第9話 剣道少年、オークと戦う

 オーク……ね。

 そいつが逆さに牙の生えた口を開き、不快そうに鳴き声をあげた。

 手には巨大な鉈をもっている。

 そいつが、こっちを見た。

 その目が人間を認識したとたん殺意に染まった。

 俺は鯉口を切って、鞘から刀を抜く。

「抜けば玉散る氷の刃、と」

 俺は幻想器官を開いて魔力を引き出す。

刀剣強化ソードエンチャント

 刀身に魔力を通す。

 日本刀を正眼に構える。

 屋上が……ここだけが切り離された異界と化している。

 グラウンドでは、時折歓声があがり、体育祭が続いているというのに、目の前には巨大な鉈を持ったオークが居る。

 オークの巨大な鉈に目が行く。

 あまり得物にばかり注意が行くのは剣士として良くないのだが……。

「あれ、あたったら死ぬな」

 そう思うと目が行ってしまう。

 意識して鉈から目を離し、改めてその巨体を見る。二メートルはるかに超える。豚のような猪のような太い体、四肢は人間ではあり得ないような筋肉に覆われている。

 ゴブリンよりは知能があるらしく、こちらの値踏みするように見ている。ゴブリンの時は、目が合った途端、しゃにむに向かってきたからな。

 どうする? 

 こちらから行くか? 

 そうこっちが思ったとき、向こうも我慢しきれなくなったのだろう、オークが動いた。

 右に左に、巨大な鉈をぶんぶんと振り回すようにして、近づいてくる。

 間合いをはかり、避けながら後ろへ後ろへ下がった。

 接近しなければ攻撃出来ないが、当たれば死ぬ刃の元に飛び込むのは、怖いものだ。

 相手の勢いは止まらず、だんだんと、屋上の隅の方に追い詰められつつある。

 ちっ、仕方が無い。

「切り結ぶ太刀の下こそ地獄なれ、踏み込み見れば後は極楽ごくらく、と」

 昔、じいちゃんに聞いた宮本武蔵の言葉をつぶやき、覚悟を決める。

 剣道をやる者は、対峙する相手の竹刀を真剣と思い込み、その上で、踏み込める精神を作らなければらない。

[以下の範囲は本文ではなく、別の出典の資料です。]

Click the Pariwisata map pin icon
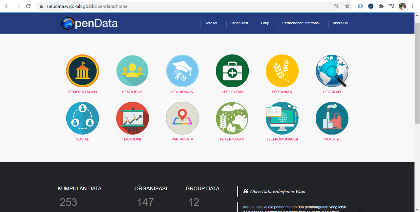This screenshot has width=420, height=212. pyautogui.click(x=182, y=118)
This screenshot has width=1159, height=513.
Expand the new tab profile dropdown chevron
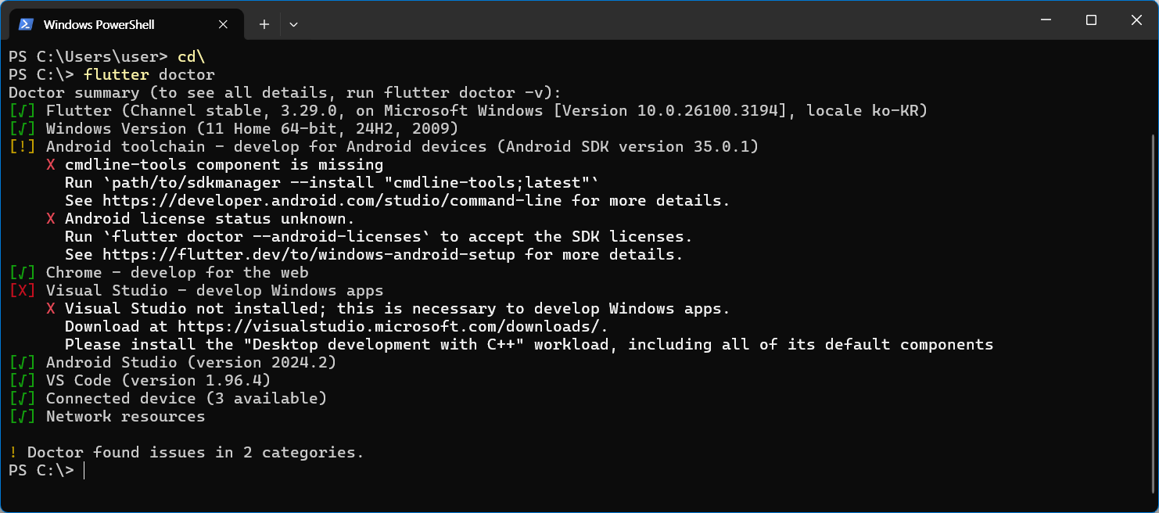(293, 24)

 そう言われ育ち、竹刀を真剣と思って切り結んできたつもりだ。

 俺は踏み込める!

 俺は幻想器官を開き、体に魔力を満たして活性化させる。感覚が鋭敏化しする。

 思考の高速化による時間が間延びするような感覚。

 オークが振った鉈が目の前を振り抜けた瞬間、飛び出し、体に刀を突き立て――その瞬間、オークの表面で何かがパシッ消滅し、刀が弾かれた。

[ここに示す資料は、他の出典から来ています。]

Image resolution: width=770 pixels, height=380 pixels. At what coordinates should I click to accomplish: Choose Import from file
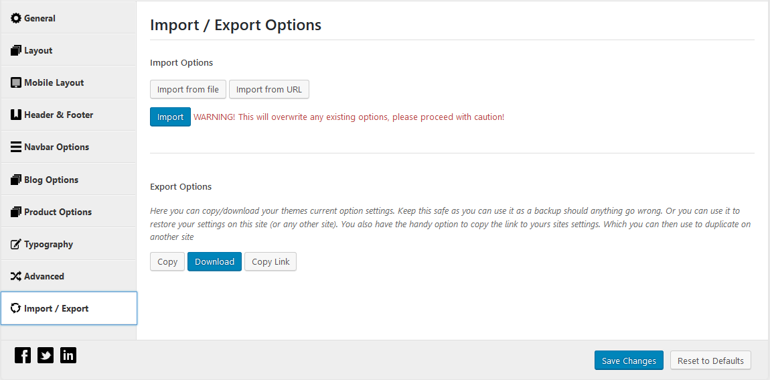[x=188, y=89]
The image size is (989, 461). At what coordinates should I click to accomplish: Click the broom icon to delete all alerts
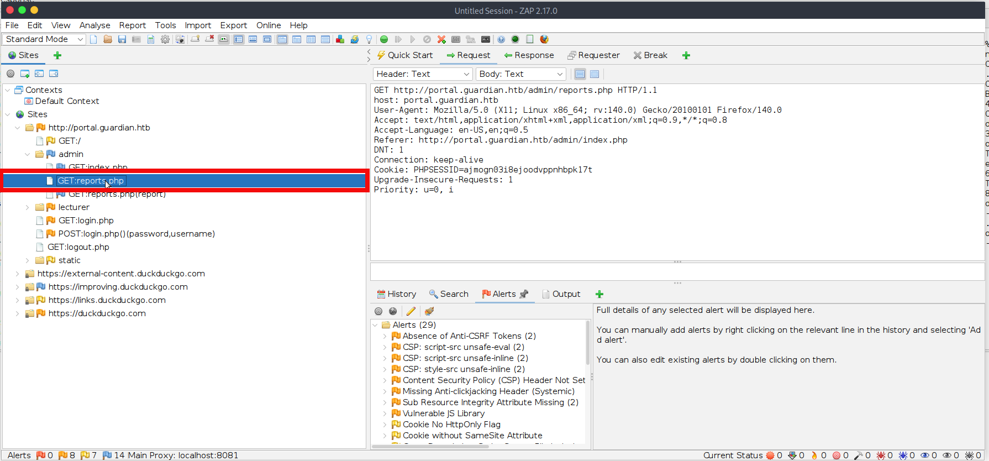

 転がるようにそのままオークの脇をすり抜けて逃げるが、戻ってきた鉈が俺をかすめる。制服が破ける。

「くそっ。制服二着しか持ってないんだぞ。母ちゃんに怒られる。つか、今のは何だ?」

『貴様が言うところの障壁防御シールド魔法だな。魔力を体表面に巡らせただけだ』

 確かに前に聞いたな。低級な魔物の使う原始的な魔法二つ。剣に魔力を通す魔法と体に魔力を纏わせる魔法。障壁防御シールドはいまいちイメージ出来なくて発動しなかったから存在を忘れてた。

『あほう。そもそも、この程度の障壁防御シールド、貴様が刀に魔力をもっとしっかり通しておけば切れたのだがな。

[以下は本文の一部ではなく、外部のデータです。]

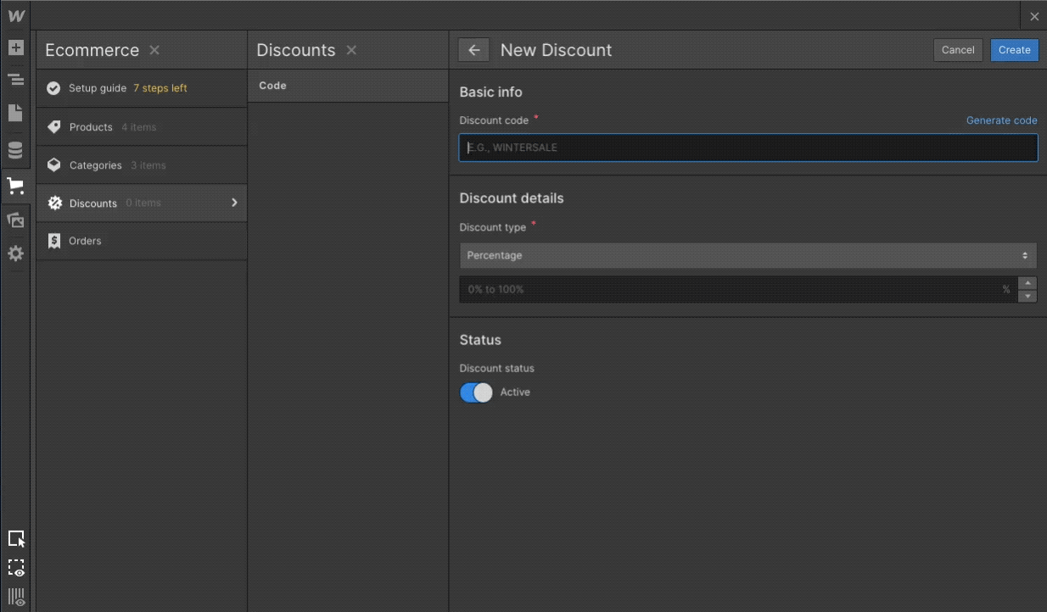Open the Assets panel
The height and width of the screenshot is (612, 1047).
tap(16, 220)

 ま、なにオーク如き、もう一度障壁防御シールドを張り直す程の魔力はあるまい。

 次は通るぞ』

 もう一回やれっていうのか……。

 オークは、障壁防御シールドが消えたせいだろうか、今度は簡単には向かってこない。

 やはりゴブリンより頭が良い。

 軽く刀を振る。

 オークは濁った目に殺意を込めて、威嚇するように頭上で鉈を振り回す。

 それに対して正眼に構える。

 正眼に構えると、条件反射でゆっくりと息を整える。すると精神が落ち着く。習い癖のようなものだ。

「ふむ」

 ちょっと、落ち着いて自覚した。

 興奮状態だったらしい。

 ゆっくりと呼吸し、アドレナリンの噴出を抑える。

 遠山の目付で相手全体を眺める。

 そう落ち着け。

 自分が落ち着くと、オークが興奮しているのが分かる。

 オークは頭上でぐるぐると回している鉈を振り下ろすタイミングを図っている。目は血走りながら、俺の頭を狙っている。

 相手の剣速は速いが技術的には見る物は無い。

 一撃一撃は必殺の質量と速度を有しているがそれだけだ。

 古人曰く、当たらなければどうということはない!

 ならばいくらでもやりようはある。

 俺は思い切って飛び込むように間合いをつめると、前足をわざとダンと大きく踏みならす。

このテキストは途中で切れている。